Music numbs me. It is why I have notes permanently tattooed on my back. It is why I cannot get into my car or get dressed or put on make up or clean my room without turning on a song. The feeling I get when I listen to music is the same feeling you get when you, I dunno, pop an Adderol for the first time, or when you drink three beers and then chain smoke half a pack of cigarettes. Music to me is the same feeling I get when I fall into a deep kiss with someone- something warm and tingly shoots through every pore of my body and I melt.
Bill gets very calm and still when he writes music. I get very fidgety.
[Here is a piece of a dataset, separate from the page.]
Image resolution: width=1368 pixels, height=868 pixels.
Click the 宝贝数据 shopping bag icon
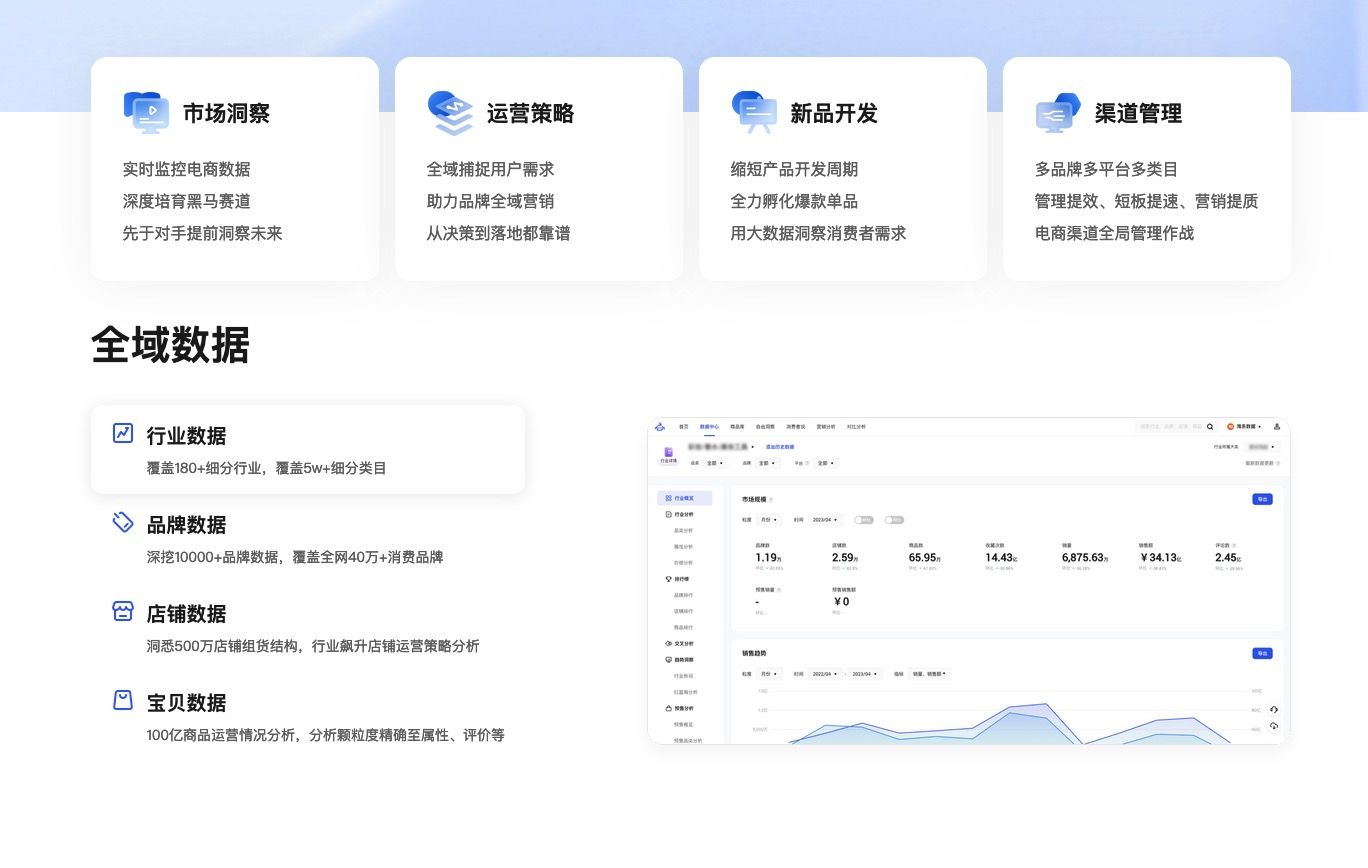click(x=122, y=700)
Bill gets this serious look right across his eyebrows and looks up, then bows down his head. I scratch my knees and bite my nails and switch positions on the floor or couch every fifteen seconds. Watching Bill play is what calms me down. It's so easy to get lost concentrating on how his fingers pluck through the strings, and he comes up with a beautiful, heart-wrenching song and then I feel like a jerk for ruining it with my I-hate-boys lyrics. But I guess thats just my way of dealing. Like every time I have to drive that road that leads past The Ex's house. I get really quiet and my body physically reacts. I get angry and sad and regretful and fuzzy.
So I try to write a song. But I can't because it feels too vulnerable. Even though Bill knows everything about me and everything about The Ex, I can't bring myself to allow me or anyone else inside my head. And then all of a sudden He calls and wants to see me and while he's explaining to me why he and his girlfriend didn't work out, he says to me, "See Lex, the only reason you and I didn't work is because we didn't work." And then I feel stupid for spending the last year and a half agonizing over my broken heart when apparently it was as simple as "we didn't work".
So again, I try to write a song. And I do. But I'll never show it to Bill because I know that when we try to put it to music, much like that screwy little relationship of mine, it just won't work.